Em seguida, propomos uma revisão dos conceitos e das formas de avaliação da inteligência e da criati¬vidade dentro do espectro, mostrando como essas potencialidades vêm sendo constantemente subestimadas nesse grupo. A Neurodiversidade é, nesse contexto, um movimento de conscientização iniciado pelas pessoas do EA que reivindica maior participação social, inclusão nas escolas e no mercado de trabalho e, acima de tudo, um novo conceito de saúde mental e de normalidade.
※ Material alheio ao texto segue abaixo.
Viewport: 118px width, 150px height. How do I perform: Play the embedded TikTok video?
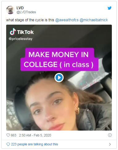coord(59,78)
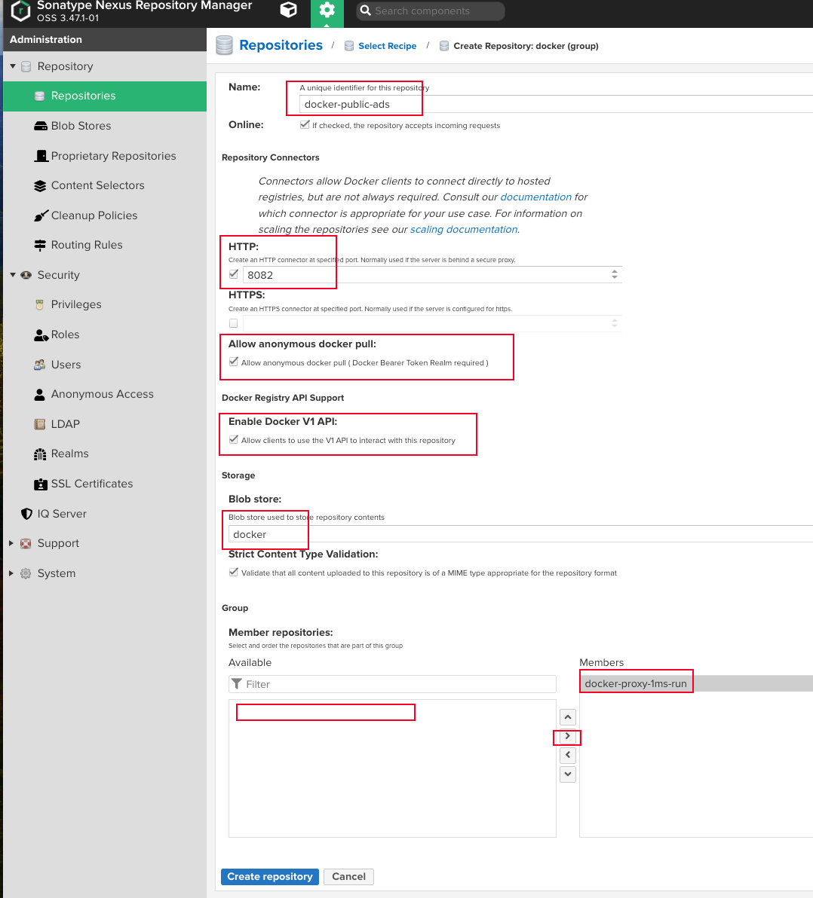Open the scaling documentation link
813x898 pixels.
point(463,229)
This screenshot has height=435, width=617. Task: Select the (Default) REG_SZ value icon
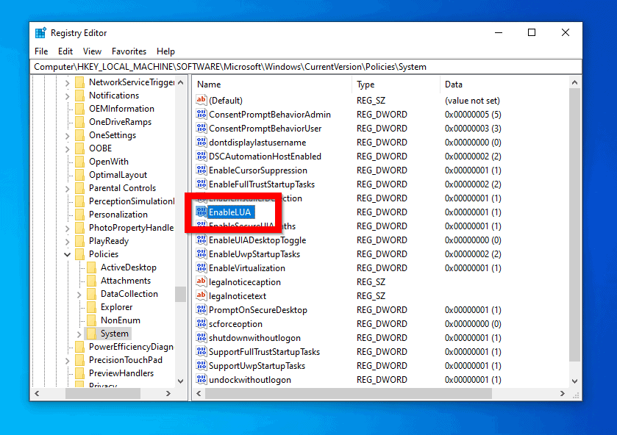tap(201, 100)
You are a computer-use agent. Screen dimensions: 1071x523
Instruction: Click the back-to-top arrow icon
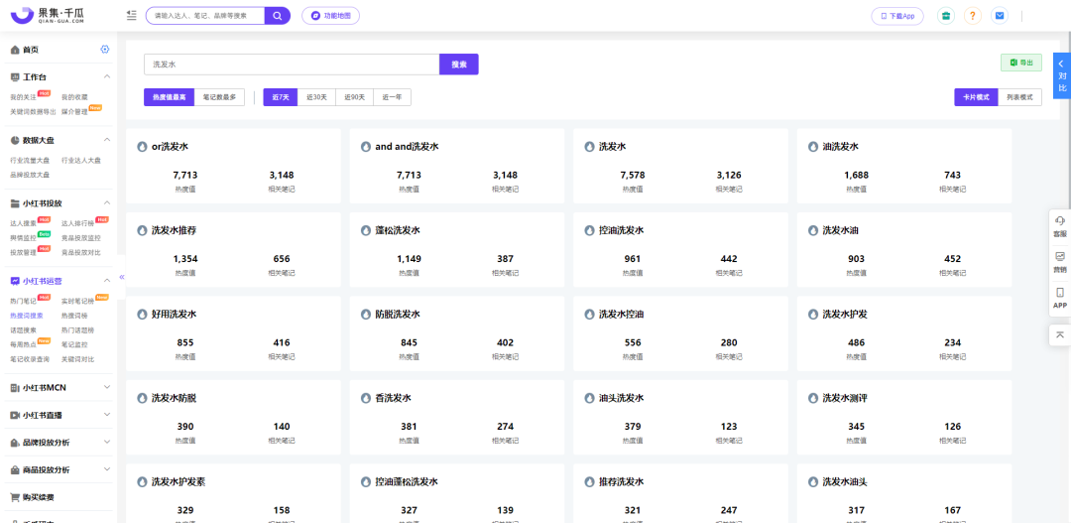click(x=1060, y=334)
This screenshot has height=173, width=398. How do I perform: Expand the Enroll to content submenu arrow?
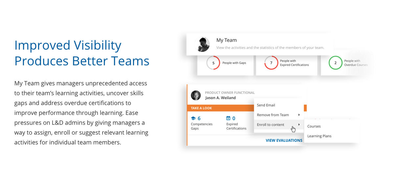click(299, 125)
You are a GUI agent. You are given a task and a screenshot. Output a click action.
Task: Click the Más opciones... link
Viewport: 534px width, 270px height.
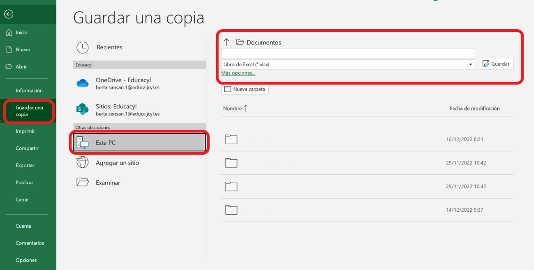[238, 73]
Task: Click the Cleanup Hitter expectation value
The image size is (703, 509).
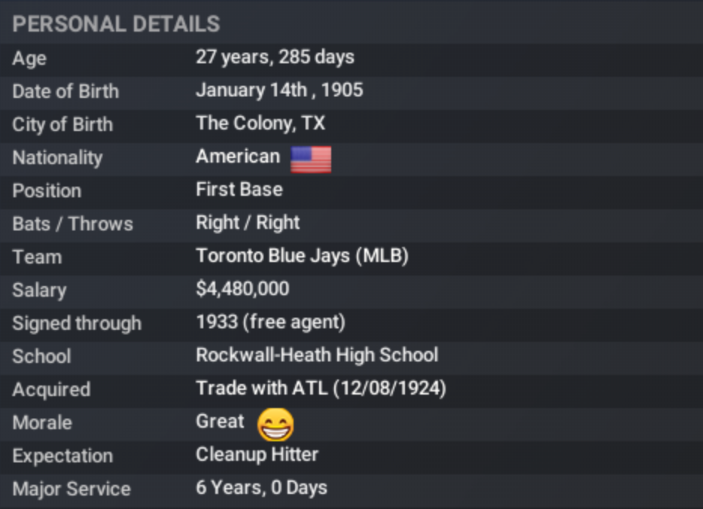Action: pos(257,455)
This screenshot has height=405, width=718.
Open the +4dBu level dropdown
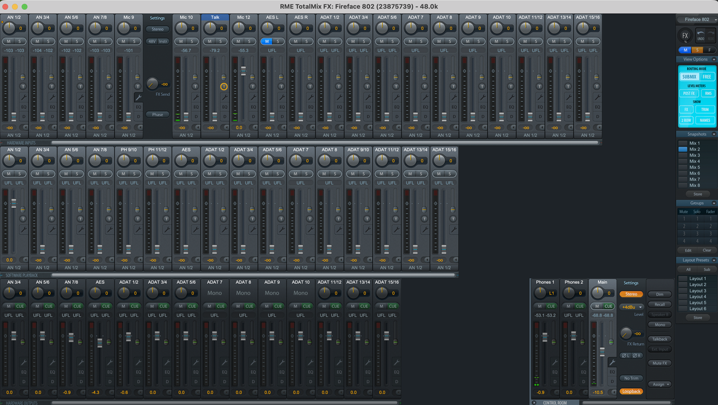click(632, 307)
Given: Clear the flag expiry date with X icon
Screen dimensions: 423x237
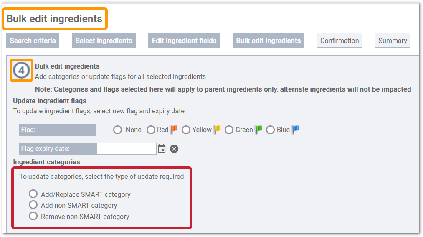Looking at the screenshot, I should (174, 149).
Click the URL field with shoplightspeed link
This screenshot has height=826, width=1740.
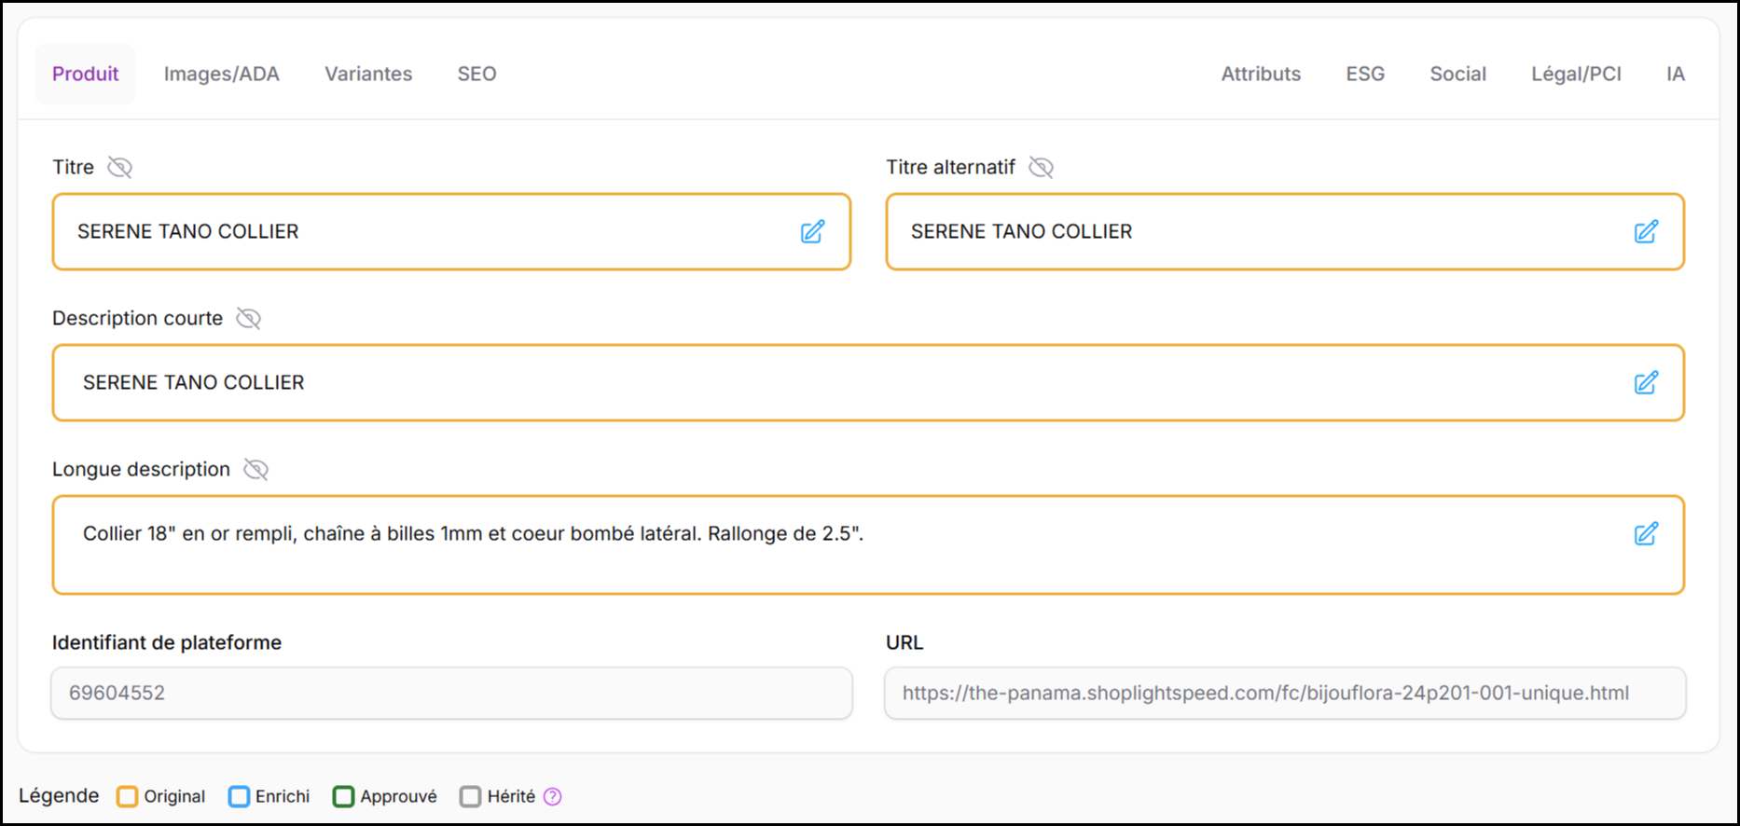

No capítulo 6, sintetizamos a obra, colocando Camila e suas pinturas sob uma perspectiva mais ampla, baseada no que se sabe atualmente sobre o autismo, e expressamos a nossa esperança de que pessoas do EA sejam mais bem integradas ao sistema educacional e à sociedade como um todo.
Finalmente, o livro se encerra no capítulo 7, com o depoimento da mãe de Camila sobre sua trajetória de lutas e conquistas. Sem dúvida, uma história de amor e coragem.